People make mistakes. But from mistakes, we learn and grow.
We’ve been trying really hard to complete the task, but sometimes things still slip up during development and cause a big impact in production.
And things like that are unavoidable. All we can do is face it and take responsibility.
I remember a few months after joining Bukalapak, I made a bug that caused a big impact. At that time I made a recurring transaction feature on the postpaid electricity bill page. The pull request has been tested locally or staging, and it’s safe. Even when it rolls out to production, the feature works very well.
However, the bug arises from the the prepaid electricity token payment which is on the same page as the postpaid electricity bill payment.
This happened because during development, I didn’t realize that the module and code for the postpaid electricity bill payment page was integrated with the electricity token payment page. I only tested the postpaid electricity bill feature and ignored the electricity token feature.
As a result, on that day Bukalapak customers were unable to make electricity token payments on the desktop web platform.

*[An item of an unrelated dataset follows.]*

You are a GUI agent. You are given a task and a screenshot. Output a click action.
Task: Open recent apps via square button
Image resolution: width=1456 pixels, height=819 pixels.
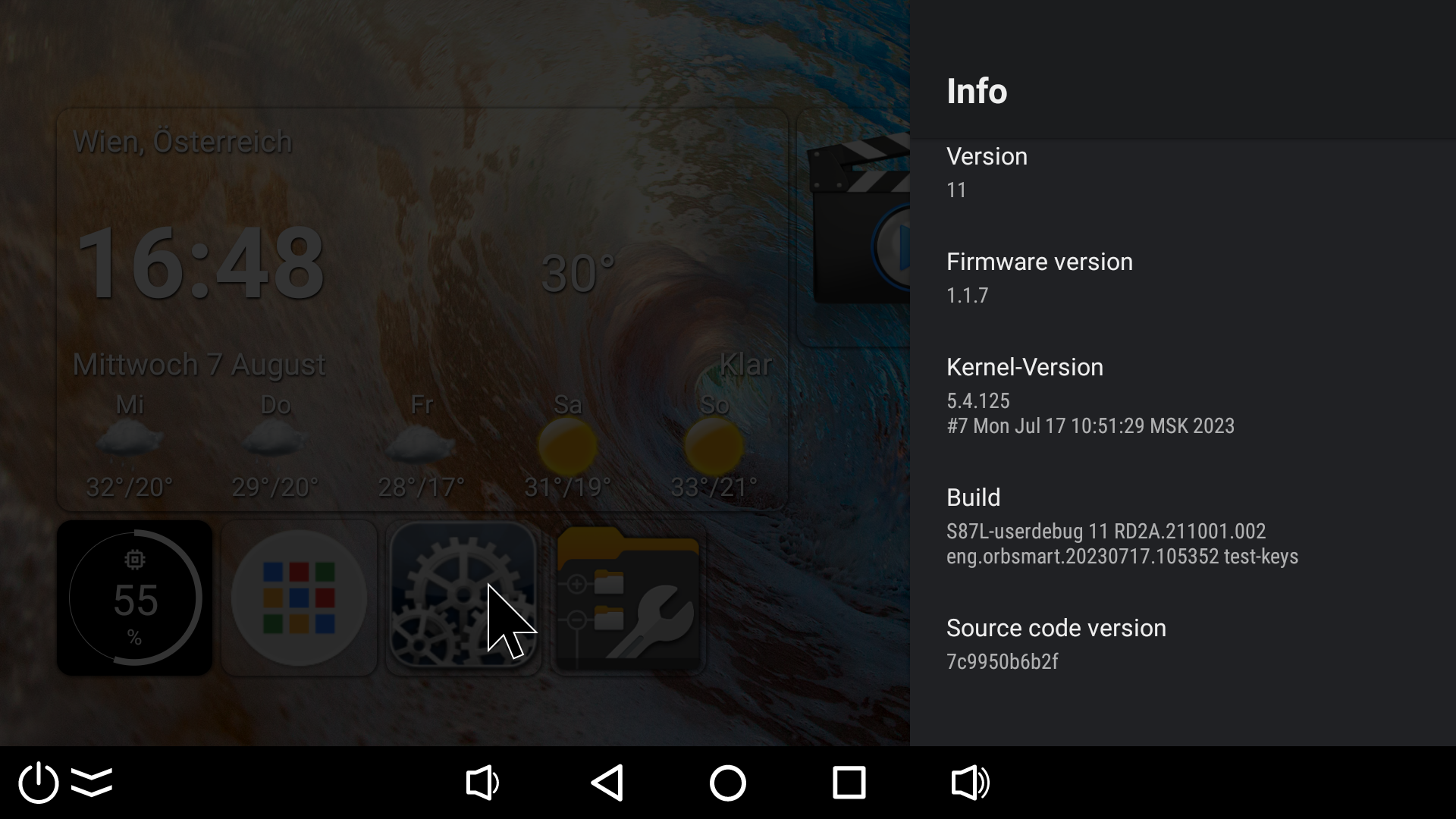[849, 783]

From that incident I learned some simple guidelines when an emergency occurs.
Be relax
The first thing to do is to relax and not be in a hurry.
We may think that we should act as soon as possible to resolve the incident. But if we hurry, it can actually make things worse. It is far wiser to avoid making more mistakes by planning more carefully. Try to take a breath, or maybe a sip of coffee that is in front of us, then work quietly.
Coordinate with squad or team
Sometimes your emergency is not really an emergency.
Our product manager (or maybe project manager) probably already knows the situation, and they should be calculating the impact of the emergency. But if our PM doesn’t know yet, then we must immediately inform him of the situation.
We can directly execute the solution that we have coded directly. if the solution just takes a few line of code changes and it’s fast. But if we don’t know how to solve it yet, and maybe it needs a big fix, we’d better wait for directions from our PM.
If the bug that we created is not an emergency situation, we can take a long time to determine a better solution for the long term. But if the bug is an emergency and needs deployment as soon as possible, coordinate with the leads on our team.
At Bukalapak, we have production issue levels & SLAs. The parameters used are daily GMV impact and daily revenue impact.
Test our code intensively
Even though we are in an emergency situation, we always have time to do some testing. Test the code changes we made many times. Perform tests in all environments, be it local, staging, or even preproduction. Or if needed, we can do a test in production beta.
Don’t hesitate to ask a QA partner or test engineer on our team for help. They must be very happy to help.
It is highly recommended to add unit tests in every change of our code. In essence, do the test many times until we are confident enough to do the deployment.
Feel free to ask a more senior engineer
If our team or squad cannot help find a solution, we can always ask and ask for help from another team (or core team if there is one) who we think can provide a solution.
Make sure the code that we have deployed is running well
We must have been very confident with the solutions we have used. But, always check again after deployment whether the code that we write really runs well in production. If needed, we can ask our lead for help to monitor the production metrics whether it is safe or not.
Learn and share our experience
Learning from an emergency situation is one thing. But sharing the experiences gained from these emergencies is another matter.
There is no need to be ashamed to share about our emergency experiences, because it is part of the learning process. It doesn’t have to be formal, at least we can share via group chat, or during meetings, or even through the documentation we make.
By sharing, we have helped other engineers not to fall in the same hole. The mistakes we make can be a very valuable source of learning for our colleagues.